Copy verbatim everything from "Today, an improved" down to "URI, e.g., http://nomisma.org/id/star_1_issuer_rrc." in the CRRO release announcement below.

*PASSAGE SHOWN*:
# # # # #

Tuesday, May 10, 2022

New version of Coinage of the Roman Republic Online released

Today, an improved version of Coinage of the Roman Republic Online (CRRO) was released. This release improves the consistency of the data entry and implements the type-subtype hierarchical structure in Crawford's original RRC typology. The CRRO types are no longer a flat structure of about 2200 entries, but there are now about 1750 parent types and about 500 subtypes, with subtypes links to parents through the skos:broader RDF property upon ingestion into Nomisma.org. Improvements were made in other areas as well:

  • Issuers represented by symbols or letters were generated as Nomisma.org URIs. Some symbols were reused in different periods, implying different moneyers, and so each one has a different URI, e.g., http://nomisma.org/id/star_1_issuer_rrc.
  • Type descriptions and legends were cleaned and normalized. Control marks of various types were split into different positions with respect to the obverse and reverse of the coin. These symbols are now queryable in the browse page, much like Hellenistic Royal Coinages.
  • Deities URIs from the British Museum were replaced with new Nomisma.org ones. Several new deities were created in Nomisma that were not accessible in the search facets before, although we certainly have not isolated all of them yet.
  • People who appear on the coins are now searchable through a portrait facet. These types mostly affect coins of the First and Second Triumvirates, although some miscellaneous regnal or early Republican period people were created in Nomisma.org.
  • The mint facet was cleaned up so that only true Nomisma.org mints appear in the list (or "Uncertain Value") and historical regions moved into the hierarchical region facet. We rely on Nomisma's geographic hierarchy to populate the region facet when we are able to identify the mint.

# # # # #

*DATASET SECTION*:
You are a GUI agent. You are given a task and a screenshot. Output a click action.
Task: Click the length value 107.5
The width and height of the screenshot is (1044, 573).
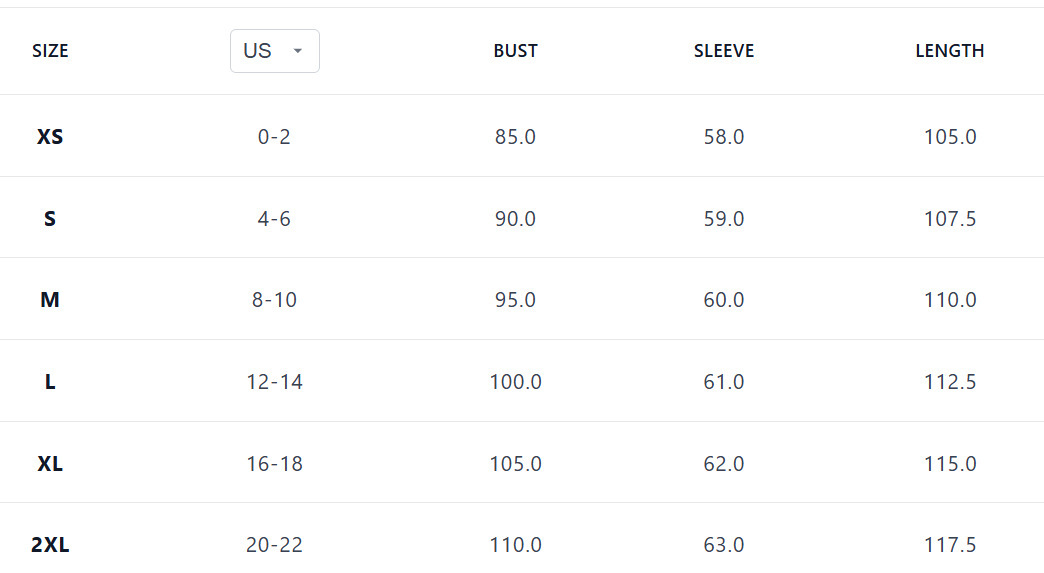[949, 219]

# # # # #

*SOLVED PROBLEM*:
Today, an improved version of Coinage of the Roman Republic Online (CRRO) was released. This release improves the consistency of the data entry and implements the type-subtype hierarchical structure in Crawford's original RRC typology. The CRRO types are no longer a flat structure of about 2200 entries, but there are now about 1750 parent types and about 500 subtypes, with subtypes links to parents through the skos:broader RDF property upon ingestion into Nomisma.org. Improvements were made in other areas as well:

  • Issuers represented by symbols or letters were generated as Nomisma.org URIs. Some symbols were reused in different periods, implying different moneyers, and so each one has a different URI, e.g., http://nomisma.org/id/star_1_issuer_rrc.